"""

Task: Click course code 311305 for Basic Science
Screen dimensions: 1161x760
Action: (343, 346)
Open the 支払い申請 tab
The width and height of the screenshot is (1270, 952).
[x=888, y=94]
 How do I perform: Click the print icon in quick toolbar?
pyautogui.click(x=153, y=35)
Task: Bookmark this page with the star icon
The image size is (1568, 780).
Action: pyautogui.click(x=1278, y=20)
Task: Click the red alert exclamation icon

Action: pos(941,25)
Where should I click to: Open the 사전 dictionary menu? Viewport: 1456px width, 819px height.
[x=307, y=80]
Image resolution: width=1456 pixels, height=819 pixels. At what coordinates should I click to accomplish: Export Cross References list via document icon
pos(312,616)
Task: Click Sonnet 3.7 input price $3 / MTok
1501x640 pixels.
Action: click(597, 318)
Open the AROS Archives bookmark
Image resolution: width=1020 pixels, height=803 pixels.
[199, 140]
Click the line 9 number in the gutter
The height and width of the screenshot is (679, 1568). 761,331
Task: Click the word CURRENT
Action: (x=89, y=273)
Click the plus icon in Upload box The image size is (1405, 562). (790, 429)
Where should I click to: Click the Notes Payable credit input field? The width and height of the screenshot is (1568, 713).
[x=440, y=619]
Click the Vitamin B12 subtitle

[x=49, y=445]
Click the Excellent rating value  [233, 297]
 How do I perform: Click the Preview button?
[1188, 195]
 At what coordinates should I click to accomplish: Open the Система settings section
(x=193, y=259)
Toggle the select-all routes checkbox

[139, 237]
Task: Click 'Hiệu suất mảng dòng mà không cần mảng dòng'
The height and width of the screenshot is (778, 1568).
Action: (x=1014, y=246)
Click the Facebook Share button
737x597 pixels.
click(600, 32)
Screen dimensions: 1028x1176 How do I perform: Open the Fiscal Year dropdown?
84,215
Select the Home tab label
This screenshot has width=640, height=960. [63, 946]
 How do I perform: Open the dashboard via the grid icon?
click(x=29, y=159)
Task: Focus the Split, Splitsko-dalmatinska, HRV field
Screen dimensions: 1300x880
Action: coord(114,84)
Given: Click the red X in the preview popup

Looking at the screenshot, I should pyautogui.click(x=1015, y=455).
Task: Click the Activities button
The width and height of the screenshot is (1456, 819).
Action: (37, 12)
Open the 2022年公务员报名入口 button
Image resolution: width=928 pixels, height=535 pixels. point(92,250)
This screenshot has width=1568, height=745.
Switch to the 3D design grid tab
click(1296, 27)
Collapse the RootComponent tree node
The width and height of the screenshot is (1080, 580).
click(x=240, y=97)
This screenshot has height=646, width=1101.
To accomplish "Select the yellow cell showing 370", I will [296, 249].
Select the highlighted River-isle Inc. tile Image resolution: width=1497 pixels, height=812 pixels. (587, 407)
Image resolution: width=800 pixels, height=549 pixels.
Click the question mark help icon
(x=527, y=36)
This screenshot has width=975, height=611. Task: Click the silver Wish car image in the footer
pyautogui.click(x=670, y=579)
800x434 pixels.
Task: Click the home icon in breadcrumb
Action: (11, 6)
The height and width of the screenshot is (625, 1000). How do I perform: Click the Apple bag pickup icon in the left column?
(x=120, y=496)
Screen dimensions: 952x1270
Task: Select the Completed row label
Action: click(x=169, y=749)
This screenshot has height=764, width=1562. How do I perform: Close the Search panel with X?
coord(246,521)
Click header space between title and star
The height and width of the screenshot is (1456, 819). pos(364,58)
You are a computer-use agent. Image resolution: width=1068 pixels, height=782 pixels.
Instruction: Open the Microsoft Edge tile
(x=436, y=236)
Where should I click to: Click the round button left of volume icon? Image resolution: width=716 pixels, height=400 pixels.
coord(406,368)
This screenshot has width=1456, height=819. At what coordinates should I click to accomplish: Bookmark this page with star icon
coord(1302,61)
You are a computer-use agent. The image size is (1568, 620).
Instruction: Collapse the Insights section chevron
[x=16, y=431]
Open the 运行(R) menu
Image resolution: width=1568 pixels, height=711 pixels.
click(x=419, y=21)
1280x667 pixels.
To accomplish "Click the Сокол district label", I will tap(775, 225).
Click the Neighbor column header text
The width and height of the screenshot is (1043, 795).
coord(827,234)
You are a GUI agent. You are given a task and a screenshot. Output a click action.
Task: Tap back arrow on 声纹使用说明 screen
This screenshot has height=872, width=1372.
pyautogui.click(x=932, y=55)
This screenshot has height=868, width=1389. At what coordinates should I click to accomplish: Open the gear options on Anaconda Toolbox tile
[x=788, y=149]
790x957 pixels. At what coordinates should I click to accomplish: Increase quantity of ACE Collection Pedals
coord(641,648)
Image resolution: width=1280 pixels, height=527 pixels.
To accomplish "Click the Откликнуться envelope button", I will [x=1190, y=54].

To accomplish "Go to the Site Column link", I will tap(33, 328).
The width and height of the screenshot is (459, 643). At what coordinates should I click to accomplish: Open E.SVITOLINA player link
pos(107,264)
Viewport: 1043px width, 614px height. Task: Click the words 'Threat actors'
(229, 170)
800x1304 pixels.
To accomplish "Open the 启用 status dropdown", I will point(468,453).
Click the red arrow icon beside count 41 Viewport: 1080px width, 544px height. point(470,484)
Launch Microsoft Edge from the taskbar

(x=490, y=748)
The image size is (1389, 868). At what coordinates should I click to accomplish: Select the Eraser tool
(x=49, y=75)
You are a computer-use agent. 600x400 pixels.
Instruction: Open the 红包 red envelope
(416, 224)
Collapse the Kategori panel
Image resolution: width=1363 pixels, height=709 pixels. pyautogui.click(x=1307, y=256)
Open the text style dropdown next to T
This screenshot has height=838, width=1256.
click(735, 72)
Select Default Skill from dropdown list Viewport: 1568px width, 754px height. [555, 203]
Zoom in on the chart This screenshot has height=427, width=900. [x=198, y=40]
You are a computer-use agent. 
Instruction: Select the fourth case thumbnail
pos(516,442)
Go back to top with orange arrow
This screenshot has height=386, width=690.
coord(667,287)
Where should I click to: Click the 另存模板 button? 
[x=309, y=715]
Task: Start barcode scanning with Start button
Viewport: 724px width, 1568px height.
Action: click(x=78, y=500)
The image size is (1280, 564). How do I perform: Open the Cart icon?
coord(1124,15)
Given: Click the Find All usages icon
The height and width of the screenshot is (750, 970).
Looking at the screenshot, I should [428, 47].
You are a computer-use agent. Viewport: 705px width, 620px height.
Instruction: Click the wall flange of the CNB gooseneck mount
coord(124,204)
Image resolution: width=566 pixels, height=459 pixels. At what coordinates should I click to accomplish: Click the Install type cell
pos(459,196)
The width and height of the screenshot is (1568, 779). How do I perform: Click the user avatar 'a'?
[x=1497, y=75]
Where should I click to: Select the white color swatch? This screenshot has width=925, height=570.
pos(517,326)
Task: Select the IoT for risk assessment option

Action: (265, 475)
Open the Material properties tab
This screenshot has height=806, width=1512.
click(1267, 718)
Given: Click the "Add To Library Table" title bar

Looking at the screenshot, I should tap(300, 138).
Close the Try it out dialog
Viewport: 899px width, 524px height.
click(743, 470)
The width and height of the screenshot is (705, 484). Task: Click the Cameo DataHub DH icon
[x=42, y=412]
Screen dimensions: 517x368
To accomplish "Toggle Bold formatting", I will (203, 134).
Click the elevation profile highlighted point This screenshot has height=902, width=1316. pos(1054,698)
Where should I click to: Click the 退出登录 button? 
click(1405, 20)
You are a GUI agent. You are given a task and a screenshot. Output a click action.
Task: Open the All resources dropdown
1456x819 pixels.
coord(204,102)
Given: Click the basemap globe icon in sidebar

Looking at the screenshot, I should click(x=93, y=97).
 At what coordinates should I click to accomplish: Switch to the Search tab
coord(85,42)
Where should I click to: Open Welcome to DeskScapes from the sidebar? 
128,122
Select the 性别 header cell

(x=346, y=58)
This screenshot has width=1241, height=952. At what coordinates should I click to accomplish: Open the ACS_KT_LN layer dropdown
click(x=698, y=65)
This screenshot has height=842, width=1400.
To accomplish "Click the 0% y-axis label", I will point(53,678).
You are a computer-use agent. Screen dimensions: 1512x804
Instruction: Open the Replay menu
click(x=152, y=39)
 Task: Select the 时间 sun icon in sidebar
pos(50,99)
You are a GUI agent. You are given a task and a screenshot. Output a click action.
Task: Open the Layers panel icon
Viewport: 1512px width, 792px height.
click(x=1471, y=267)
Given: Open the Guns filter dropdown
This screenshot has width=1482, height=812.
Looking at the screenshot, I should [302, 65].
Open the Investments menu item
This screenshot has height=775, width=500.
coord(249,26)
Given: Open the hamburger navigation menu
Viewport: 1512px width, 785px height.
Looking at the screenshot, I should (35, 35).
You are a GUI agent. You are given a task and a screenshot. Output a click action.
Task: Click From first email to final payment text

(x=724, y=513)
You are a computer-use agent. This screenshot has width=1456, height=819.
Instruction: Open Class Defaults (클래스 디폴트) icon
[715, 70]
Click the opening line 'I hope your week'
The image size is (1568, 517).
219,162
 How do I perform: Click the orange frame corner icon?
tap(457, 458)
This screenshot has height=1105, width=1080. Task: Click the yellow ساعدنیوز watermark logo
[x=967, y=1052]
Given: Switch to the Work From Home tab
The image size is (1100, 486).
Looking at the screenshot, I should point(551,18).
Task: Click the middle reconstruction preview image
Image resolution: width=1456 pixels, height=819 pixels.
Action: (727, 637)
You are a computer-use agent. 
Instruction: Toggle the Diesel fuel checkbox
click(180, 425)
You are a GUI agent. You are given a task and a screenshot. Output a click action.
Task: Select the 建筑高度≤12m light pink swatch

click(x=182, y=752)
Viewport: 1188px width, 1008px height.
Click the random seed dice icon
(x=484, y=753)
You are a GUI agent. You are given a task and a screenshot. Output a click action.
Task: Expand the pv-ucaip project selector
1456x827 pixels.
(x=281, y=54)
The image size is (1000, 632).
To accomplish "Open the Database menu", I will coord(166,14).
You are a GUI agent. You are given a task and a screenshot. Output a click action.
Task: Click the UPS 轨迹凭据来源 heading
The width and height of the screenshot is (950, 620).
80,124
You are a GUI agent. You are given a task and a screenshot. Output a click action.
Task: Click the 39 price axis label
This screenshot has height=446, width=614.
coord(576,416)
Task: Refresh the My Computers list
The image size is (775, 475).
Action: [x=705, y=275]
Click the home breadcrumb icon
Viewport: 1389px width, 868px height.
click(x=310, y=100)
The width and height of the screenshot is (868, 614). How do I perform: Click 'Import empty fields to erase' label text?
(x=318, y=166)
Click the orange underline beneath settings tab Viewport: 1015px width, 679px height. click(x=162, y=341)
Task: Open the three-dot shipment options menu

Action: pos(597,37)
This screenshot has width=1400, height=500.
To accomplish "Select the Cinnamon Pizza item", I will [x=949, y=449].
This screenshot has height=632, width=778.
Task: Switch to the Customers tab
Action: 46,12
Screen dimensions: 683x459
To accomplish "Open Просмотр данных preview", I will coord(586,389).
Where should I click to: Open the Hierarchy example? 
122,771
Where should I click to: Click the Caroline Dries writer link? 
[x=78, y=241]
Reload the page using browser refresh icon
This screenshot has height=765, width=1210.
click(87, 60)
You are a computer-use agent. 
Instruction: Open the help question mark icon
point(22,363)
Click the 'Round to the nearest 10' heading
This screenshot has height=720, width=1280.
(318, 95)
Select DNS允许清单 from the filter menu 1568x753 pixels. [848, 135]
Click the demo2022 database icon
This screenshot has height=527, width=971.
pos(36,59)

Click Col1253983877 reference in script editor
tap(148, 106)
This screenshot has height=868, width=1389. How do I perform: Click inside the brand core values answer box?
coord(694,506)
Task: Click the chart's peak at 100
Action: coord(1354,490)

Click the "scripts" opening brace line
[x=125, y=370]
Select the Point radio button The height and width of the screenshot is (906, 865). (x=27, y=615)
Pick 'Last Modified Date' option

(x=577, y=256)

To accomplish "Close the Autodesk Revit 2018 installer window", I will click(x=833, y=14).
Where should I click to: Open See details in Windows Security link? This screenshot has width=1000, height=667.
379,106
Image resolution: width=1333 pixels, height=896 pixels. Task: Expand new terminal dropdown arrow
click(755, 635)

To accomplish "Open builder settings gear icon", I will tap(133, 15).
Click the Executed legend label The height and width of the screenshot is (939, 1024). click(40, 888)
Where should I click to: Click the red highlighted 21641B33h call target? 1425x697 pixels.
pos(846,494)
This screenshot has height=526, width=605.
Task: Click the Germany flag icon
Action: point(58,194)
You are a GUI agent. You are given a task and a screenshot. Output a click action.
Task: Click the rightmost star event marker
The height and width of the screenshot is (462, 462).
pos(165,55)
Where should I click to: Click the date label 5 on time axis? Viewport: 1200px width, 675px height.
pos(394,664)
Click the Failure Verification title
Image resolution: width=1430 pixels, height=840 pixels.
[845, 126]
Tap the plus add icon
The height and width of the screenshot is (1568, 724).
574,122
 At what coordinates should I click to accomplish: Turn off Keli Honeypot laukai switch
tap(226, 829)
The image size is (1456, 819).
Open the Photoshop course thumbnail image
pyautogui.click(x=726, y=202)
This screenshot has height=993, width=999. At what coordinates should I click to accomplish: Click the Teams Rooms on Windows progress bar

"""

_GOAL:_
Retype the lines of the listing from the line with "The width and height of the screenshot is (1568, 779)." up to and including the line with "Looking at the screenshot, I should click(x=93, y=97).", reproducing each one precisely.

_RESPONSE BELOW:_
The width and height of the screenshot is (1568, 779). How do I perform: Click the user avatar 'a'?
[x=1497, y=75]
Where should I click to: Select the white color swatch? This screenshot has width=925, height=570.
pos(517,326)
Task: Select the IoT for risk assessment option

Action: (265, 475)
Open the Material properties tab
This screenshot has height=806, width=1512.
click(1267, 718)
Given: Click the "Add To Library Table" title bar

Looking at the screenshot, I should tap(300, 138).
Close the Try it out dialog
Viewport: 899px width, 524px height.
click(743, 470)
The width and height of the screenshot is (705, 484). Task: Click the Cameo DataHub DH icon
[x=42, y=412]
Screen dimensions: 517x368
To accomplish "Toggle Bold formatting", I will (203, 134).
Click the elevation profile highlighted point This screenshot has height=902, width=1316. pos(1054,698)
Where should I click to: Click the 退出登录 button? 
click(1405, 20)
You are a GUI agent. You are given a task and a screenshot. Output a click action.
Task: Open the All resources dropdown
1456x819 pixels.
coord(204,102)
Given: Click the basemap globe icon in sidebar

Looking at the screenshot, I should click(x=93, y=97).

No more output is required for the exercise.